◆ TASK TO CARRY OUT
Every record has to be written out exactly, with no line missing.

(Stored items)
_ _ _

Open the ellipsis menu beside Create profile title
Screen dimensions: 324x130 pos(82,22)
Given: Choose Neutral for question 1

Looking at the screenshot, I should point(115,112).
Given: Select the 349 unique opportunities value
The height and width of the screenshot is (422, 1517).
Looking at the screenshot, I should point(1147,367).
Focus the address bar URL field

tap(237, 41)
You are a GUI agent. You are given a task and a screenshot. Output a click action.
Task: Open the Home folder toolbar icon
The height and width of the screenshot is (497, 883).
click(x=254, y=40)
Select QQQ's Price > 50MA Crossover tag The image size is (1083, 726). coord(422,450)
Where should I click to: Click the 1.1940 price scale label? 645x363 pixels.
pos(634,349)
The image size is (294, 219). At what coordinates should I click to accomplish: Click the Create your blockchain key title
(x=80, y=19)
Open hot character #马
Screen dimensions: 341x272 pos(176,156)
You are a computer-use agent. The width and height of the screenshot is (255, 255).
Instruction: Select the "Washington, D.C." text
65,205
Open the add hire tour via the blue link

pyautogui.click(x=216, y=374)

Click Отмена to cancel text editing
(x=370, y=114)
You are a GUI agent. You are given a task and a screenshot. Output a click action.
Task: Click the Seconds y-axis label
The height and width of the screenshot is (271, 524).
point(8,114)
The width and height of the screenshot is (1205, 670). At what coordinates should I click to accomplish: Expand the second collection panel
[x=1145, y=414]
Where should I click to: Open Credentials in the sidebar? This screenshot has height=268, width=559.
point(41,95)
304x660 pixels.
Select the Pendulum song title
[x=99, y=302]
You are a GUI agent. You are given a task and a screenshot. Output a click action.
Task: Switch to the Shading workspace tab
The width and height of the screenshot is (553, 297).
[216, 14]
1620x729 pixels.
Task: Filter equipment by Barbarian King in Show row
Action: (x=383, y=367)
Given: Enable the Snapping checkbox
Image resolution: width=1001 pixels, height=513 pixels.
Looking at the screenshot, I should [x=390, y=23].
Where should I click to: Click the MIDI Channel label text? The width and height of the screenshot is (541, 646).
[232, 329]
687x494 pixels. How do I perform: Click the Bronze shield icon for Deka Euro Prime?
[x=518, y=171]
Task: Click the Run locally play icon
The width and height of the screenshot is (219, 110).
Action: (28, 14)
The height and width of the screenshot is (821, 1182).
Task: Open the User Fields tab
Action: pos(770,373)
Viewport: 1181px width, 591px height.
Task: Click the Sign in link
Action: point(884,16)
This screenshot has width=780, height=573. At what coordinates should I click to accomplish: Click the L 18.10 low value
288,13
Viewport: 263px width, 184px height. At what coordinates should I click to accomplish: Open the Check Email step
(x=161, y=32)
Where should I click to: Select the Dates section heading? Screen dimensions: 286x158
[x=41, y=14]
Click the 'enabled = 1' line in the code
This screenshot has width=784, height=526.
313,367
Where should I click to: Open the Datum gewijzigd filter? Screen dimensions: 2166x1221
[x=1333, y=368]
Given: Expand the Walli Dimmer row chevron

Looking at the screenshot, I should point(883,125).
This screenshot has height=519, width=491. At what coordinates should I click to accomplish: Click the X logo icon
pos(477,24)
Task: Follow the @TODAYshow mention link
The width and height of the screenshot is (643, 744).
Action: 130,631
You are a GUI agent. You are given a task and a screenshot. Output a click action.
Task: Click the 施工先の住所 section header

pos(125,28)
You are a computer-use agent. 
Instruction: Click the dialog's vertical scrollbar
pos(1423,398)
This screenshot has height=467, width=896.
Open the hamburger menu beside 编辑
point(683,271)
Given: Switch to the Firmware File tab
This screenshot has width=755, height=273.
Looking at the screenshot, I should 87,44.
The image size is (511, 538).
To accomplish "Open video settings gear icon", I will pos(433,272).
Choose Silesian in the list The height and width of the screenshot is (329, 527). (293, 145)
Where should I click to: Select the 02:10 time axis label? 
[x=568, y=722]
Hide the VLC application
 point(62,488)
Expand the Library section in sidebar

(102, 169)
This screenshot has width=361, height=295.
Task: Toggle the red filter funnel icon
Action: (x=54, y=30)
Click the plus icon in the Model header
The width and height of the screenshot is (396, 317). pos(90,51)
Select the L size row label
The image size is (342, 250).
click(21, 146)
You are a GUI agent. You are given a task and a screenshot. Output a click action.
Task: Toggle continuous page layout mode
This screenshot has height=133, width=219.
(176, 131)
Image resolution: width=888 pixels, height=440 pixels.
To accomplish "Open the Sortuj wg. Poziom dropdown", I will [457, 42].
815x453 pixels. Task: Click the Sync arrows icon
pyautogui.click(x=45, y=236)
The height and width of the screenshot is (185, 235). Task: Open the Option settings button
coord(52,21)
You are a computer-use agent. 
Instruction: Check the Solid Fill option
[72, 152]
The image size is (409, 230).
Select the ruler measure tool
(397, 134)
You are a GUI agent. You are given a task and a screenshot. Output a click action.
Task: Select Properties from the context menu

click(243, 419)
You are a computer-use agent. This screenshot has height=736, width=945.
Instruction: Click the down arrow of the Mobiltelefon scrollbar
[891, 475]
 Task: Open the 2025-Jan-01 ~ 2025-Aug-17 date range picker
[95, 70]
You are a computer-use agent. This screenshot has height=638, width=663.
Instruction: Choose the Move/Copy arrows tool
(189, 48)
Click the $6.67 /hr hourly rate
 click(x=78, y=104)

_ _ _

◆ YOUR SOLUTION
Open the ellipsis menu beside Create profile title
Screen dimensions: 324x130 pos(82,22)
Given: Choose Neutral for question 1

Looking at the screenshot, I should point(115,112).
Given: Select the 349 unique opportunities value
The height and width of the screenshot is (422, 1517).
Looking at the screenshot, I should point(1147,367).
Focus the address bar URL field

tap(237, 41)
You are a GUI agent. You are given a task and a screenshot. Output a click action.
Task: Open the Home folder toolbar icon
The height and width of the screenshot is (497, 883).
click(x=254, y=40)
Select QQQ's Price > 50MA Crossover tag The image size is (1083, 726). coord(422,450)
Where should I click to: Click the 1.1940 price scale label? 645x363 pixels.
pos(634,349)
The image size is (294, 219). At what coordinates should I click to accomplish: Click the Create your blockchain key title
(x=80, y=19)
Open hot character #马
Screen dimensions: 341x272 pos(176,156)
You are a computer-use agent. The width and height of the screenshot is (255, 255).
Instruction: Select the "Washington, D.C." text
65,205
Open the add hire tour via the blue link

pyautogui.click(x=216, y=374)

Click Отмена to cancel text editing
(x=370, y=114)
You are a GUI agent. You are given a task and a screenshot. Output a click action.
Task: Click the Seconds y-axis label
The height and width of the screenshot is (271, 524).
point(8,114)
The width and height of the screenshot is (1205, 670). At what coordinates should I click to accomplish: Expand the second collection panel
[x=1145, y=414]
Where should I click to: Open Credentials in the sidebar? This screenshot has height=268, width=559.
point(41,95)
304x660 pixels.
Select the Pendulum song title
[x=99, y=302]
You are a GUI agent. You are given a task and a screenshot. Output a click action.
Task: Switch to the Shading workspace tab
The width and height of the screenshot is (553, 297).
[216, 14]
1620x729 pixels.
Task: Filter equipment by Barbarian King in Show row
Action: (x=383, y=367)
Given: Enable the Snapping checkbox
Image resolution: width=1001 pixels, height=513 pixels.
Looking at the screenshot, I should [x=390, y=23].
Where should I click to: Click the MIDI Channel label text? The width and height of the screenshot is (541, 646).
[232, 329]
687x494 pixels. How do I perform: Click the Bronze shield icon for Deka Euro Prime?
[x=518, y=171]
Task: Click the Run locally play icon
The width and height of the screenshot is (219, 110).
Action: (28, 14)
The height and width of the screenshot is (821, 1182).
Task: Open the User Fields tab
Action: pos(770,373)
Viewport: 1181px width, 591px height.
Task: Click the Sign in link
Action: point(884,16)
This screenshot has width=780, height=573. At what coordinates should I click to accomplish: Click the L 18.10 low value
288,13
Viewport: 263px width, 184px height. At what coordinates should I click to accomplish: Open the Check Email step
(x=161, y=32)
Where should I click to: Select the Dates section heading? Screen dimensions: 286x158
[x=41, y=14]
Click the 'enabled = 1' line in the code
This screenshot has width=784, height=526.
313,367
Where should I click to: Open the Datum gewijzigd filter? Screen dimensions: 2166x1221
[x=1333, y=368]
Given: Expand the Walli Dimmer row chevron

Looking at the screenshot, I should point(883,125).
This screenshot has height=519, width=491. At what coordinates should I click to accomplish: Click the X logo icon
pos(477,24)
Task: Follow the @TODAYshow mention link
The width and height of the screenshot is (643, 744).
Action: 130,631
You are a GUI agent. You are given a task and a screenshot. Output a click action.
Task: Click the 施工先の住所 section header

pos(125,28)
You are a computer-use agent. 
Instruction: Click the dialog's vertical scrollbar
pos(1423,398)
This screenshot has height=467, width=896.
Open the hamburger menu beside 编辑
point(683,271)
Given: Switch to the Firmware File tab
This screenshot has width=755, height=273.
Looking at the screenshot, I should 87,44.
The image size is (511, 538).
To accomplish "Open video settings gear icon", I will pos(433,272).
Choose Silesian in the list The height and width of the screenshot is (329, 527). (293, 145)
Where should I click to: Select the 02:10 time axis label? 
[x=568, y=722]
Hide the VLC application
 point(62,488)
Expand the Library section in sidebar

(102, 169)
This screenshot has width=361, height=295.
Task: Toggle the red filter funnel icon
Action: (x=54, y=30)
Click the plus icon in the Model header
The width and height of the screenshot is (396, 317). pos(90,51)
Select the L size row label
The image size is (342, 250).
click(21, 146)
You are a GUI agent. You are given a task and a screenshot. Output a click action.
Task: Toggle continuous page layout mode
This screenshot has height=133, width=219.
(176, 131)
Image resolution: width=888 pixels, height=440 pixels.
To accomplish "Open the Sortuj wg. Poziom dropdown", I will [457, 42].
815x453 pixels. Task: Click the Sync arrows icon
pyautogui.click(x=45, y=236)
The height and width of the screenshot is (185, 235). Task: Open the Option settings button
coord(52,21)
You are a computer-use agent. 
Instruction: Check the Solid Fill option
[72, 152]
The image size is (409, 230).
Select the ruler measure tool
(397, 134)
You are a GUI agent. You are given a task and a screenshot. Output a click action.
Task: Select Properties from the context menu

click(243, 419)
You are a computer-use agent. This screenshot has height=736, width=945.
Instruction: Click the down arrow of the Mobiltelefon scrollbar
[891, 475]
 Task: Open the 2025-Jan-01 ~ 2025-Aug-17 date range picker
[95, 70]
You are a computer-use agent. This screenshot has height=638, width=663.
Instruction: Choose the Move/Copy arrows tool
(189, 48)
Click the $6.67 /hr hourly rate
 click(x=78, y=104)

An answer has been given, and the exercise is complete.